Thursday, August 1, 2013

SEC 1, Tourre 0, Goldman 0, Financial Press -1

Today's jury verdict finding Fabrice (the "Fabulous Fab") Tourre liable on six of the seven civil counts against him represents a major victory for the SEC.  That's not simply because of the prominence of the case, which involved the sale of a controversial motgage-backed derivatives investment and is the highest profile SEC enforcement action to come out of the 2008 financial crisis.  It's because the agency's very efficacy has been under attack for the better part of a decade.  Widely viewed as ineffectual, the SEC has re-established its presence as a cop on the beat.  While one victory doesn't win the war, a victory this big will make a lot of corporate and white collar defendants think harder about settling, even if the price involves admitting to making bad choices.

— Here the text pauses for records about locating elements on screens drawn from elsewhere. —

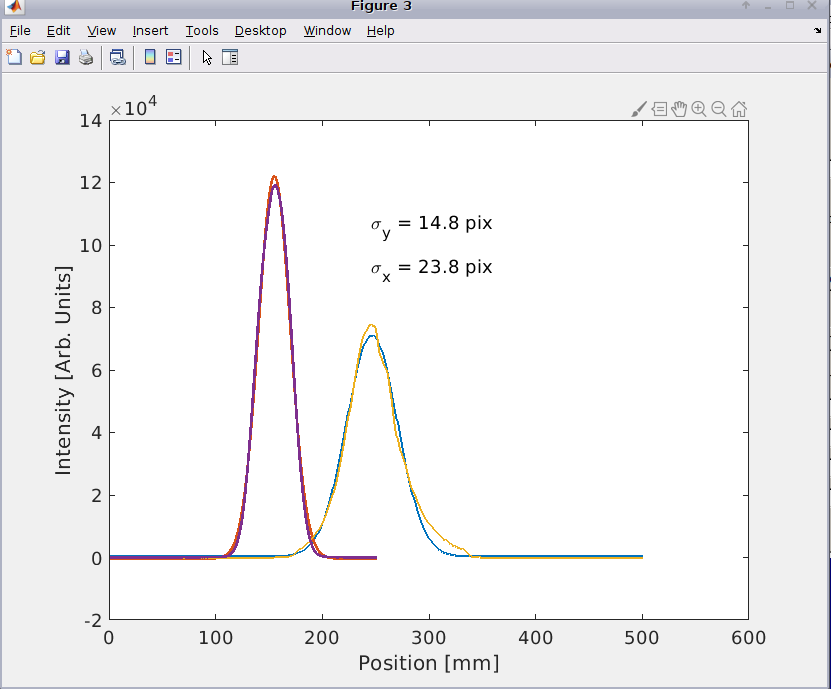The image size is (831, 689).
Task: Select the Zoom In magnifier
Action: 699,109
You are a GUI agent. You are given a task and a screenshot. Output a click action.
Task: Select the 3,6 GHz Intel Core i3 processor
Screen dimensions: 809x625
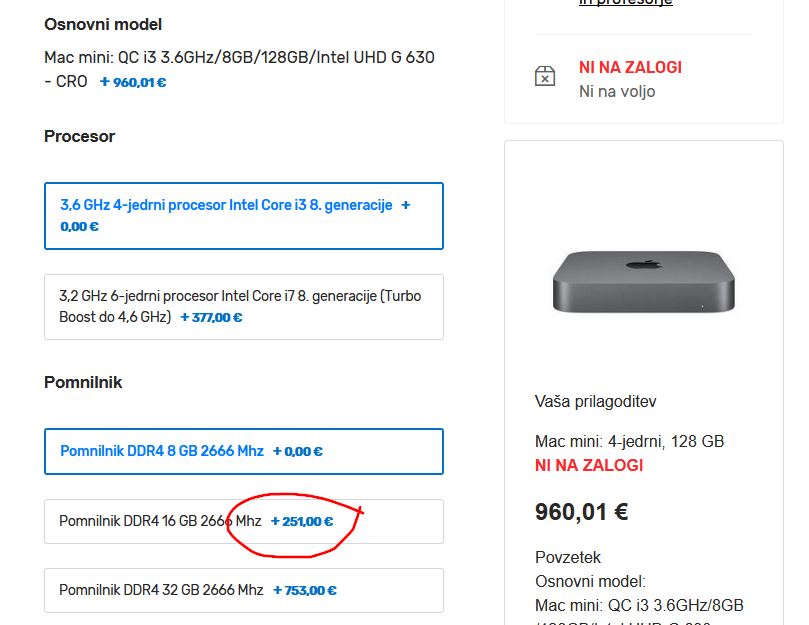[243, 215]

Fabrice Tourre rolled the dice and lost.  Litigation is a gamble, and some bets turn out to be losers.  Perhaps he chose to fight instead of settling up front because he was angry about being a lower level guy who was singled out as a named defendant.  But anger doesn't equate to victory in court.  Above all, what matters is the evidence.  Tourre may have been his own worst enemy, seemingly adding insouciance as too much of a fillip to his e-mails.  Most likely, his attorneys will soon make motions for this and that, and perhaps later file appeals.  But now that the jury has spoken, Tourre faces an uphill battle.

Goldman Sachs wasn't a party to the case.  But it reportedly financed Tourre's defense.  And perhaps it has reasons beyond loyalty to a former employee.  Goldman faces potential liability in private civil lawsuits involving charges similar to those in the SEC case.  If Tourre had won, Goldman might have negotiated more favorable settlements in those cases.  Now that he's lost, GS has shifted closer to the 8-ball.  But that's all just a matter of money, of which GS has a fair pile.  GS isn't going to be kicked out of the securities business, as Tourre might be, because GS already settled with the SEC, thereby capping its regulatory liability.   Now that he's been held liable by a jury, Tourre not only faces SEC sanctions, but perhaps demands for payment from the plaintiffs' attorneys in those private civil lawsuits as well.  Poor Fab.  Not so fabulous any more.

The financial press ends up looking silly.  Not one publication of any prominence, to this writer's knowledge, predicted the SEC's victory.  Many expressed serious doubt about the SEC's case.  The coverage during the trial was frequently skeptical of the SEC's evidence and efforts.  It might be interesting to know why the press coverage was so imbalanced.  Whatever the reason, the press was scooped by the SEC staff, which convinced the jury to announce the real story.